• **Stated exercise**
Reproduce word for word everything in the records below, from the line containing "The width and height of the screenshot is (1702, 892)." down to the final line.

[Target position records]
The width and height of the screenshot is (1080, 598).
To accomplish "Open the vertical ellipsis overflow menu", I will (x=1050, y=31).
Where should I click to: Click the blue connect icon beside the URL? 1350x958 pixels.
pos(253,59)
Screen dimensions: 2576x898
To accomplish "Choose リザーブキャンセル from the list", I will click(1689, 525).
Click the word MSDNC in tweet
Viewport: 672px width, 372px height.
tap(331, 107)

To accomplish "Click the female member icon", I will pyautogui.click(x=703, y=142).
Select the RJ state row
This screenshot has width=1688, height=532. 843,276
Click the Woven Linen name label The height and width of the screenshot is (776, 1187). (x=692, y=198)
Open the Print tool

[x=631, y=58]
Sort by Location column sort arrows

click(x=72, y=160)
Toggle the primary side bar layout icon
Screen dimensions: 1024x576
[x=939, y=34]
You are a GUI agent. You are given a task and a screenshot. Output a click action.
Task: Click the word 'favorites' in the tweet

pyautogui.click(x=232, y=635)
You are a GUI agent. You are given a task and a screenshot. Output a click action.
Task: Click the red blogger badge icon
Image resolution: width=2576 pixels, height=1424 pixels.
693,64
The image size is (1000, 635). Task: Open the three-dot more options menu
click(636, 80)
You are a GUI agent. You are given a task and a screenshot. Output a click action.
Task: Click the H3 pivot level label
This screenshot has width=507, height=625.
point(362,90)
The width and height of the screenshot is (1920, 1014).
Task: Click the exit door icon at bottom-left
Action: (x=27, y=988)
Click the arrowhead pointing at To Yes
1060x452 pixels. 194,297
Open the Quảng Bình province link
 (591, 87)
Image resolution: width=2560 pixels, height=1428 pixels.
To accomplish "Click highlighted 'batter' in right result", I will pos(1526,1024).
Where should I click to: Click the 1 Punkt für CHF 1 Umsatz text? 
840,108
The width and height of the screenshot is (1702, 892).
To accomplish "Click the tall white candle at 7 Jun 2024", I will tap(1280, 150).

• **Correct result**
The width and height of the screenshot is (1702, 892).
To accomplish "Click the tall white candle at 7 Jun 2024", I will tap(1280, 150).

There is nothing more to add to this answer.